Well, not quite everyone. Fortenberry called for "serious investigative reporting" to discover "who is causing this type of divisiveness in our city." Perhaps not trusting that journalists would do the necessary digging, the police were also put on the case of the googly eye vandal. Remarkably, some crack CSI work led them to a suspect. Fingerprints from the googly eyes apparently matched fingerprints collected from earlier acts of political vandalism. "Betsy Riot" stickers, the mark of a local "neo-suffragist punk patriot resistance," had been left not only on the Fortenberry sign but also on the office doors of the two Republican senators for the state of Nebraska. Patricia Wonch Hill, a University of Nebraska sociology professor, is now alleged to be a serial political vandal.

Professors, like everyone else, should refrain from political vandalism. Certainly the wanton exhibition of googly eyes does little to elevate the public discourse and does not contribute to the sort of mature democratic deliberation that professors should be trying to help foster. Wonch Hill will face the full weight of the criminal justice system for her offenses (so far the coffers of her legal defense fund seem adequate to pay her misdemeanor fines).

But some are not satisfied. They have called upon the University of Nebraska to take action of its own. The university, admirably, has emphasized that it takes no notice of such "a personal legal matter." University bylaws recognize that the university "should not impose sanctions to duplicate the functions" of civil authorities unless "the University's interest as an academic community is clearly involved." Nonetheless, some local conservatives are grumbling that the university should do something about such taxpayer-funded radicals.

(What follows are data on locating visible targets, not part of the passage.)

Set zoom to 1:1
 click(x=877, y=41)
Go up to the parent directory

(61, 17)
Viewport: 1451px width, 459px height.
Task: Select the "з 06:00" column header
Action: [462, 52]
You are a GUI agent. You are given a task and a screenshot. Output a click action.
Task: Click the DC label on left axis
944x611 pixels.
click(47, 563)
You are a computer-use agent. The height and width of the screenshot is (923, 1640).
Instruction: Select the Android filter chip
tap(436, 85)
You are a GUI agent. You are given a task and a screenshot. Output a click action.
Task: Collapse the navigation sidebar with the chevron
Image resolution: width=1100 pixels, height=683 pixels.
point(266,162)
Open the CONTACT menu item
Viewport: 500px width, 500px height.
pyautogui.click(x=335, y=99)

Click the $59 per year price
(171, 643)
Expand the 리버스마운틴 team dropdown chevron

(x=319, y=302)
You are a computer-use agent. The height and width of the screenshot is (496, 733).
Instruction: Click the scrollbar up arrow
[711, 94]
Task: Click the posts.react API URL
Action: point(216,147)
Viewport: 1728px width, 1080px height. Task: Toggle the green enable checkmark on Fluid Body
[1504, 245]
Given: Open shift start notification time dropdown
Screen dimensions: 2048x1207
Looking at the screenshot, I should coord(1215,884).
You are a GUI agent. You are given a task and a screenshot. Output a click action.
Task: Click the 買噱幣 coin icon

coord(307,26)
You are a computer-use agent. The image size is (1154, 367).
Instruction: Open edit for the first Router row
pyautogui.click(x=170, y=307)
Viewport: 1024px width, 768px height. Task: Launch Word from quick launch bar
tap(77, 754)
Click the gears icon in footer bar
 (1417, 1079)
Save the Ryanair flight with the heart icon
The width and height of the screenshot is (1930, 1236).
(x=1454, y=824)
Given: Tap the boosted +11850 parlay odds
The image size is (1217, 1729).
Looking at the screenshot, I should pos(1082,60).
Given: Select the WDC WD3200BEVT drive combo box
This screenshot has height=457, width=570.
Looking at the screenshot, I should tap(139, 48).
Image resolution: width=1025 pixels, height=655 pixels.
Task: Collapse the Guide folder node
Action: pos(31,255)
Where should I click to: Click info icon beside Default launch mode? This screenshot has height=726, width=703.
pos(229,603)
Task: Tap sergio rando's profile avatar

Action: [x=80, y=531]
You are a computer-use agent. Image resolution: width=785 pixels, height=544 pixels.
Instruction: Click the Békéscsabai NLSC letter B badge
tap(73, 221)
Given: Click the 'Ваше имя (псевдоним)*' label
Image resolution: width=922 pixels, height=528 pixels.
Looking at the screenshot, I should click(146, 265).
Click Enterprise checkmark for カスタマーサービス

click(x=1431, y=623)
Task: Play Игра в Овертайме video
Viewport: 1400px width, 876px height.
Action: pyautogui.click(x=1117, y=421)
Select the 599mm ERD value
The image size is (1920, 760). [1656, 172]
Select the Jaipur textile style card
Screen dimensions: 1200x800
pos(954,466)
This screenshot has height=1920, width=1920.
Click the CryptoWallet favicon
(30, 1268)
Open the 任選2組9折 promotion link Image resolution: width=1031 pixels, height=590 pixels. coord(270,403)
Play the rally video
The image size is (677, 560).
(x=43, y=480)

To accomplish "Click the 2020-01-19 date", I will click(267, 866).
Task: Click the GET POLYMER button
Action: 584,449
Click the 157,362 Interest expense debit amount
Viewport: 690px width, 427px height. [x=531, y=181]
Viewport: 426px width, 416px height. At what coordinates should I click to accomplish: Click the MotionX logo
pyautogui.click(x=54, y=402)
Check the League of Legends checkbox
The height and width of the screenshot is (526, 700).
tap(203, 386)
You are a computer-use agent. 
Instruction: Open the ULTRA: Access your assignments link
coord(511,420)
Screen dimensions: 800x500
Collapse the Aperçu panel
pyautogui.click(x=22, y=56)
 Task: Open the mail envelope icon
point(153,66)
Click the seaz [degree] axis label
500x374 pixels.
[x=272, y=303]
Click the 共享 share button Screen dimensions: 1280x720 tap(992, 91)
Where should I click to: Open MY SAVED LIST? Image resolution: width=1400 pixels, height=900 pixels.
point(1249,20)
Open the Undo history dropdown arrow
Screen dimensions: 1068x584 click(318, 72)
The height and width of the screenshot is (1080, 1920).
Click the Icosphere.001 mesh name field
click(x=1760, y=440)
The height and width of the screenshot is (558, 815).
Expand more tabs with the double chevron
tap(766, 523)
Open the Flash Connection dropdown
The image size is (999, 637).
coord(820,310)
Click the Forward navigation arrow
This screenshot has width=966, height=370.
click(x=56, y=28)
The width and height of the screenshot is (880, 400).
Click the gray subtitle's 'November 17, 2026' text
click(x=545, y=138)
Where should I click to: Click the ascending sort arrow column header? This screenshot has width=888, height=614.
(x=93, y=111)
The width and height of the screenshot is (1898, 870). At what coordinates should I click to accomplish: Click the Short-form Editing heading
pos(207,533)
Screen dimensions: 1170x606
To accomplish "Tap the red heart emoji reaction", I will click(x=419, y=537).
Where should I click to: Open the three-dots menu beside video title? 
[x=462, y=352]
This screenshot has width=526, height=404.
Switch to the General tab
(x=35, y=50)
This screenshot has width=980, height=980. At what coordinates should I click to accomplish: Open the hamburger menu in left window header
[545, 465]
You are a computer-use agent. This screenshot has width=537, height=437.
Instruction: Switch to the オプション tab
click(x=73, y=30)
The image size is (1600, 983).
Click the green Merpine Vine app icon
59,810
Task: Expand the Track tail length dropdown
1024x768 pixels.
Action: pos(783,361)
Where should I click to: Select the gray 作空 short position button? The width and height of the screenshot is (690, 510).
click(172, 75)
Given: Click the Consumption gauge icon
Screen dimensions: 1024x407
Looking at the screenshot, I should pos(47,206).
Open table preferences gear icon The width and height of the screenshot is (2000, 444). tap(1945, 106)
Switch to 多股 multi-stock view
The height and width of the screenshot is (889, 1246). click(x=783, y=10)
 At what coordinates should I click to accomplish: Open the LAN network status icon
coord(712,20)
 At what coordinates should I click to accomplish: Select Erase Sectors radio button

Presumably, the University of Nebraska will withstand the political pressure to crack down on the googly eye vandal. Conservatives should think twice about whether they really want university administrators to have the discretion to discipline wayward professors for minor legal infractions or selectively punish those who express unpopular political views. It is not hard to imagine how such a power could be used against the small minority of professors who hail from the political right. If universities are free to dispense with a professor whose views or actions might "drag them through the mud," then universities are as likely to lose the intellectually adventurous as the politically sophomoric, the traditionalist as the radical. The world would be a better place if fewer members of the campus community thought that they can best strike a blow for justice by putting stickers with political slogans on everything, but conservatives are not helping when they seek to crank up the machinery of censorship.